◆ Task statement
All entries are to be quoted exactly; the images stay out of the copy.

◆ Saved entries
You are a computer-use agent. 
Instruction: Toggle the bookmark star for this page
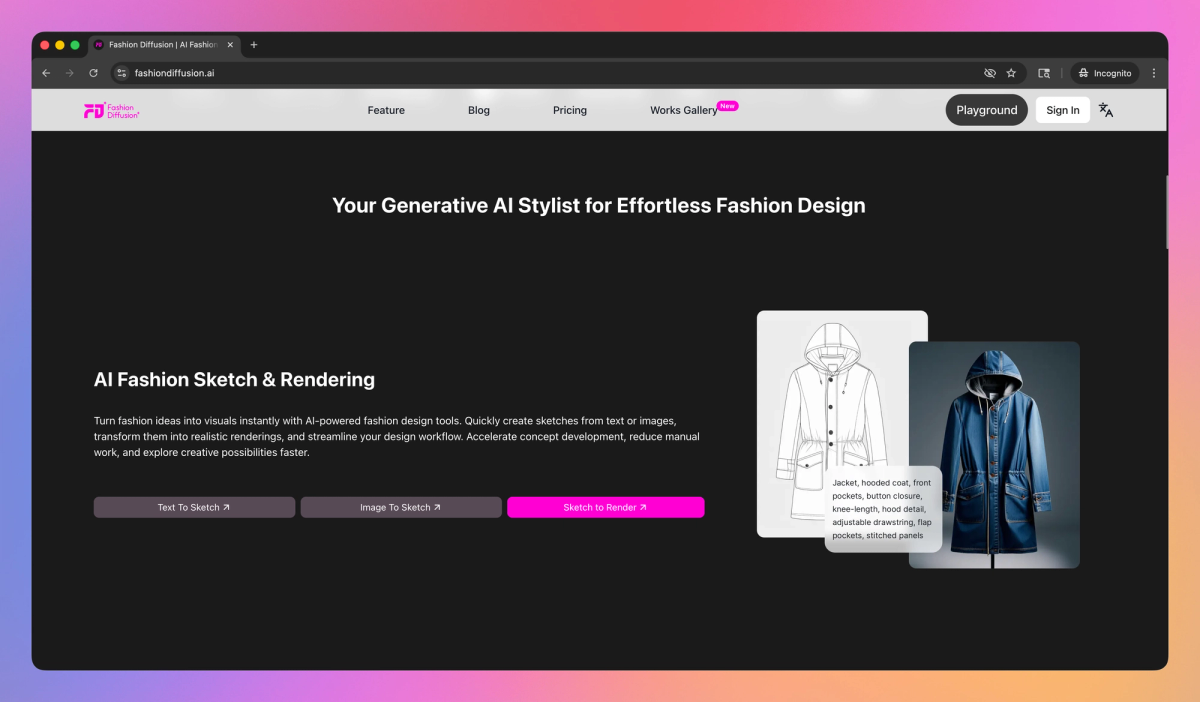[1010, 72]
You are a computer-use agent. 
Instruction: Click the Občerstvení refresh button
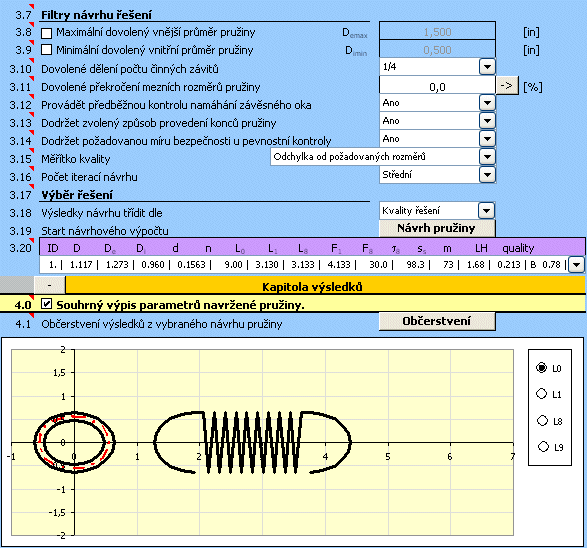(437, 321)
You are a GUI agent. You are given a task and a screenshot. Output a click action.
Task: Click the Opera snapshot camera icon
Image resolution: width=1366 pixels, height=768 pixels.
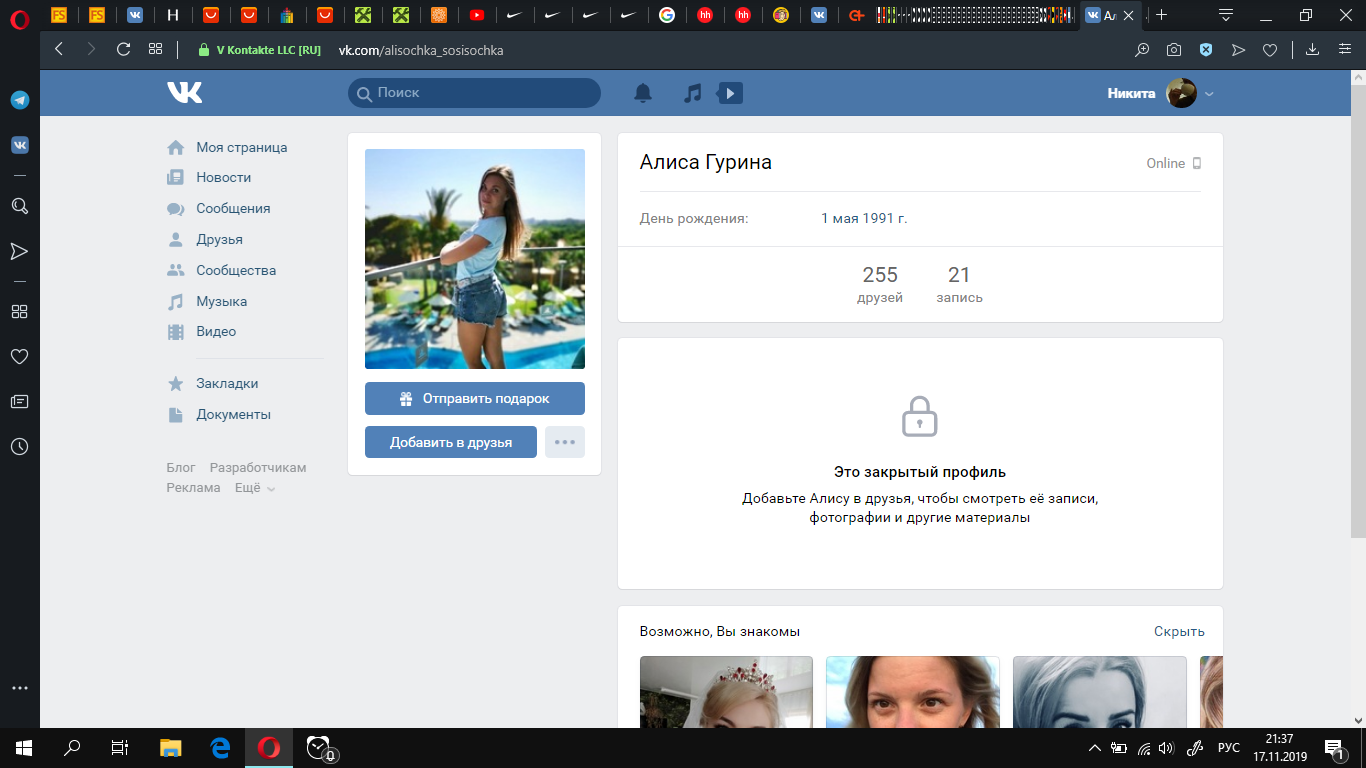1174,49
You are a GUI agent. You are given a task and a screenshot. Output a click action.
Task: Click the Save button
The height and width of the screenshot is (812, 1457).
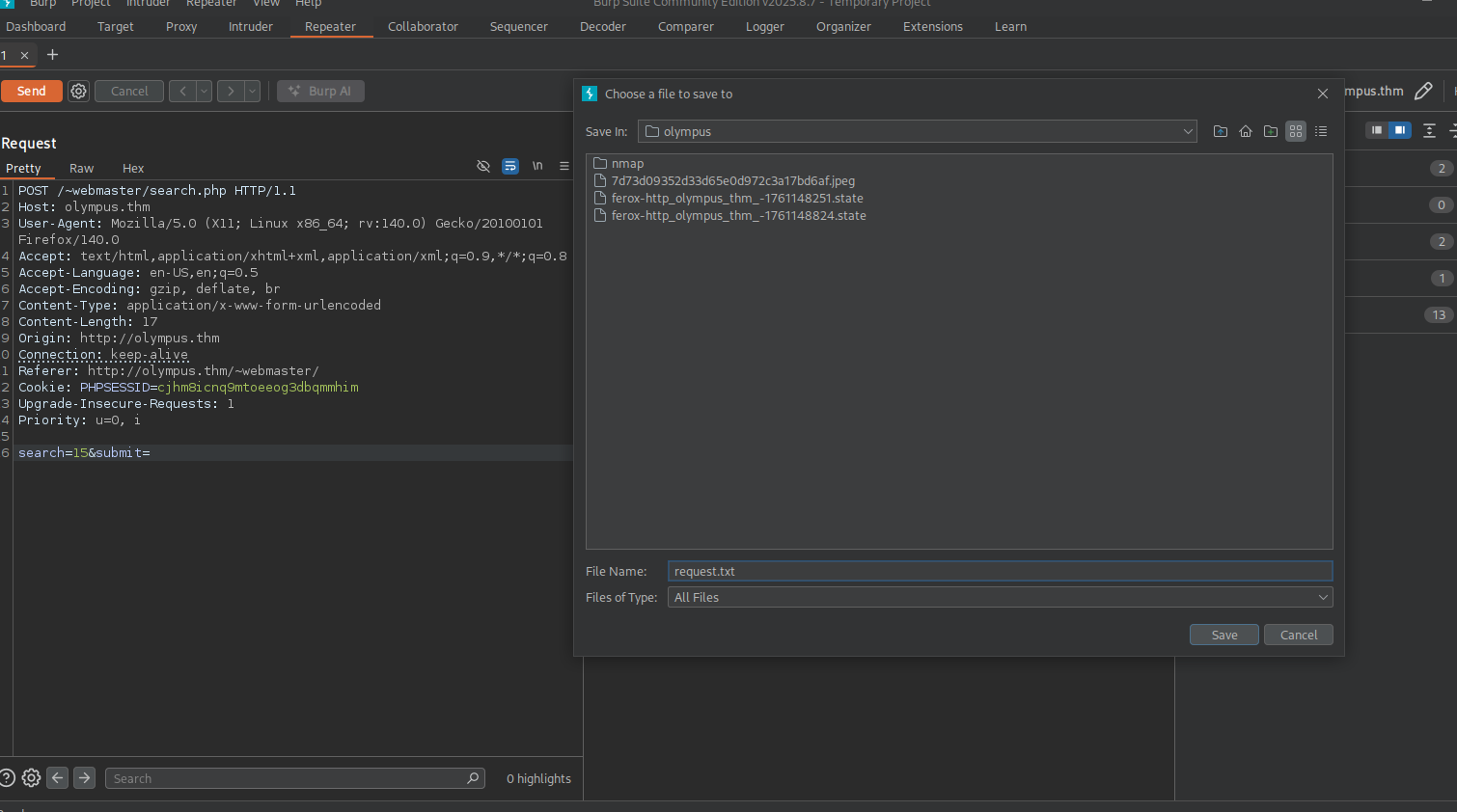(1223, 635)
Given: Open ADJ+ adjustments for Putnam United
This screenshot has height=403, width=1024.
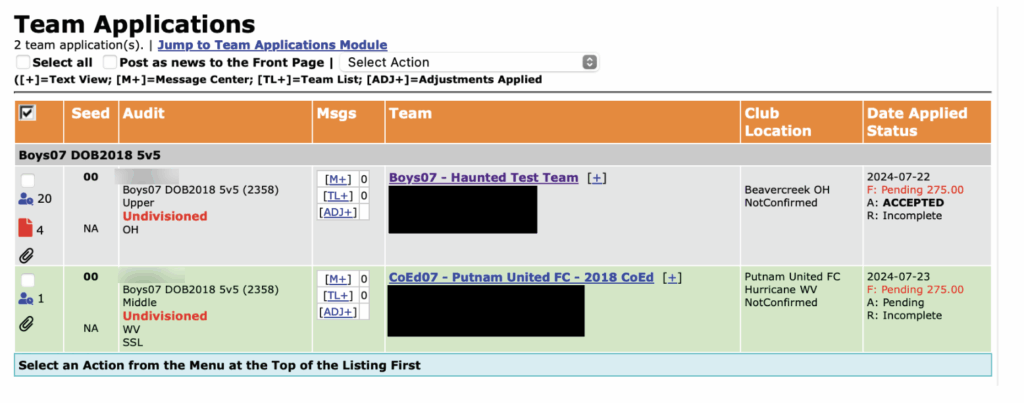Looking at the screenshot, I should point(338,312).
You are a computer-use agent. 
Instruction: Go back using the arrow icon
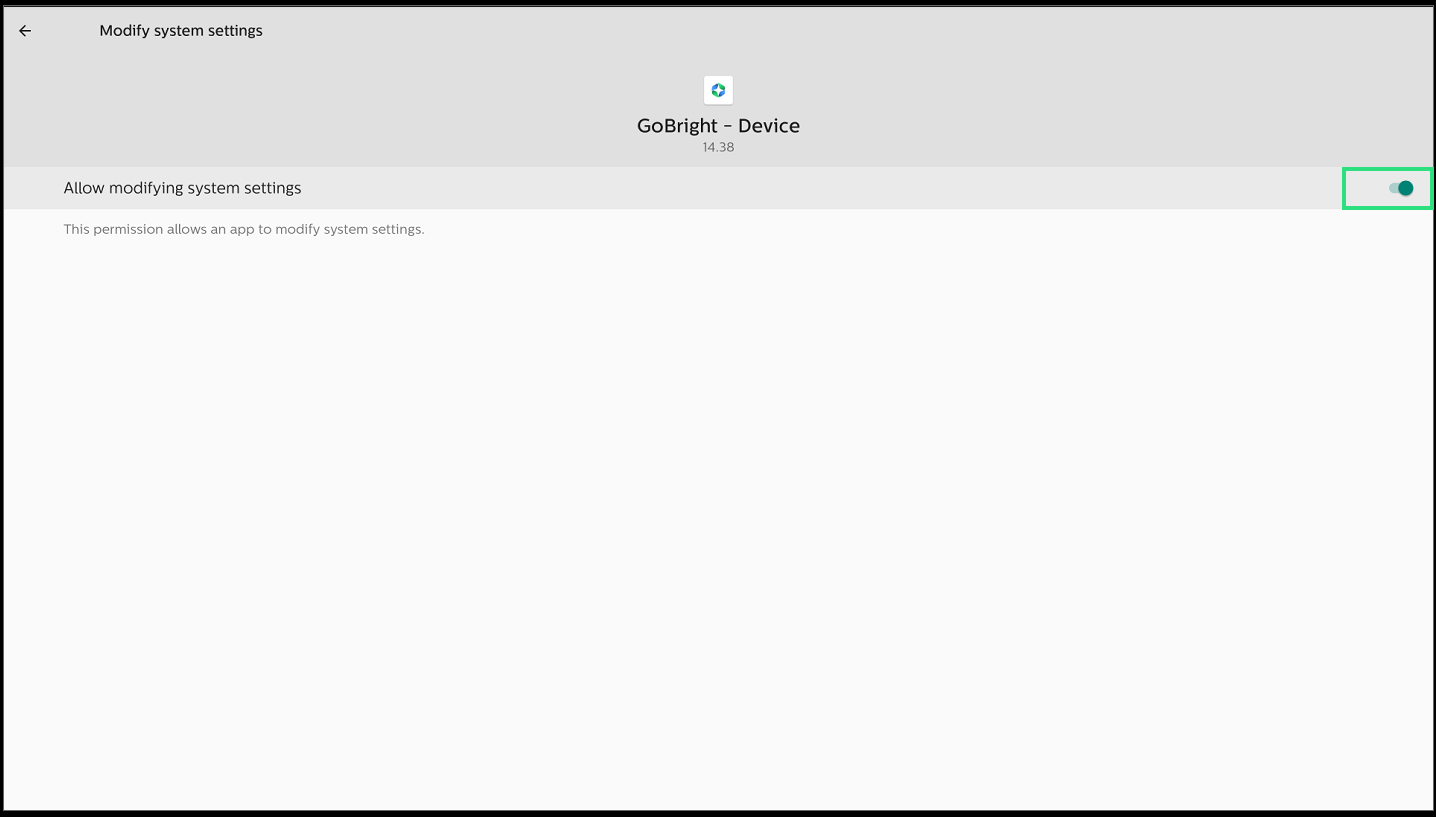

◆ Exercise solution
You are a computer-use agent. 
Instruction: Toggle the bookmark star for this page
[1010, 72]
You are a computer-use agent. 
Instruction: Click the Občerstvení refresh button
(437, 321)
You are a GUI agent. You are given a task and a screenshot. Output a click action.
Task: Click the Opera snapshot camera icon
Image resolution: width=1366 pixels, height=768 pixels.
1174,49
You are a GUI agent. You are given a task and a screenshot. Output a click action.
Task: Click the Save button
The height and width of the screenshot is (812, 1457).
(1223, 635)
Given: Open ADJ+ adjustments for Putnam United
This screenshot has height=403, width=1024.
Looking at the screenshot, I should point(338,312).
You are a computer-use agent. 
Instruction: Go back using the arrow icon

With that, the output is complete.